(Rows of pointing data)
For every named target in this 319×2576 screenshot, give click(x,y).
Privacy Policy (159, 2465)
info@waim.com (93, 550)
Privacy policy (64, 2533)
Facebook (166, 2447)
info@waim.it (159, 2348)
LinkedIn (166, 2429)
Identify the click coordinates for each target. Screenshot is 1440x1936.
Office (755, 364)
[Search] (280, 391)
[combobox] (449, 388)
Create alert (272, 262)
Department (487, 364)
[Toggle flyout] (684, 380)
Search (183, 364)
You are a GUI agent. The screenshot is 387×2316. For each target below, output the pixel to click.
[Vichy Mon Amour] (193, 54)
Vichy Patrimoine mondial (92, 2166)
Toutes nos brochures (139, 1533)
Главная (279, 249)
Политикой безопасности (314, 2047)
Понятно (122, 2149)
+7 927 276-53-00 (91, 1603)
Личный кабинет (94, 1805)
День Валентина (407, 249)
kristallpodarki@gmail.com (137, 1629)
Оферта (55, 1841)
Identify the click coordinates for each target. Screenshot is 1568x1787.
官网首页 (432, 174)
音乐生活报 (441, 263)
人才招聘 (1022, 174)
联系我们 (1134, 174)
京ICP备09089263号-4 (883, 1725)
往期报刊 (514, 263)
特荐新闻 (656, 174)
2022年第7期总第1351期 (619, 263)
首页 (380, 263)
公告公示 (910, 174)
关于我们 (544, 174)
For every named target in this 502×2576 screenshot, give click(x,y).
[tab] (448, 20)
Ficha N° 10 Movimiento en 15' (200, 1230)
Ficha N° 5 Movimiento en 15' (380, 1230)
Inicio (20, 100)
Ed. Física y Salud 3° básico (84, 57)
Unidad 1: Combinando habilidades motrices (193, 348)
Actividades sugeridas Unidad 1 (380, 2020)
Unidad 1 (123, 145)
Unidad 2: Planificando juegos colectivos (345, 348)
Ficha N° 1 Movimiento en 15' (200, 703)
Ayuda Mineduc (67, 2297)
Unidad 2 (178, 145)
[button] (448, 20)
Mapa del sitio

▶ _WHAT IS BEING ASKED_:
Rewrite all of the entries above, including each request line, and offset every x and y coordinate in the answers by adding 137. Keep everything else unchanged.

▶ _EXERCISE OUTPUT_:
For every named target in this 319×2576 screenshot, give click(x,y).
Privacy Policy (296, 2602)
info@waim.com (230, 687)
Privacy policy (201, 2670)
Facebook (303, 2584)
info@waim.it (296, 2485)
LinkedIn (303, 2566)
Identify the click coordinates for each target. Screenshot is 1440x1936.
Office (892, 501)
[Search] (417, 528)
[combobox] (586, 525)
Create alert (409, 399)
Department (624, 501)
[Toggle flyout] (821, 517)
Search (320, 501)
You are a GUI agent. The screenshot is 387×2316. For each target below, output the pixel to click.
[Vichy Mon Amour] (330, 191)
Vichy Patrimoine mondial (229, 2303)
Toutes nos brochures (276, 1670)
Главная (416, 386)
Политикой безопасности (451, 2184)
Понятно (259, 2286)
+7 927 276-53-00 (228, 1740)
Личный кабинет (231, 1942)
День Валентина (544, 386)
kristallpodarki@gmail.com (274, 1766)
Оферта (192, 1978)
Identify the click coordinates for each target. Screenshot is 1568x1787.
官网首页 (569, 311)
音乐生活报 (578, 400)
人才招聘 (1159, 311)
联系我们 (1271, 311)
京ICP备09089263号-4 (1020, 1862)
往期报刊 (651, 400)
特荐新闻 (793, 311)
2022年第7期总第1351期 (756, 400)
首页 (517, 400)
公告公示 (1047, 311)
关于我们 (681, 311)
For every named target in this 502×2576 screenshot, give click(x,y).
[tab] (585, 157)
Ficha N° 10 Movimiento en 15' (337, 1367)
Ficha N° 5 Movimiento en 15' (517, 1367)
Inicio (157, 237)
Ed. Física y Salud 3° básico (221, 194)
Unidad 1: Combinando habilidades motrices (330, 485)
Actividades sugeridas Unidad 1 (517, 2157)
Unidad 1 (260, 282)
Unidad 2: Planificando juegos colectivos (482, 485)
Ficha N° 1 Movimiento en 15' (337, 840)
Ayuda Mineduc (204, 2434)
Unidad 2 (315, 282)
[button] (585, 157)
Mapa del sitio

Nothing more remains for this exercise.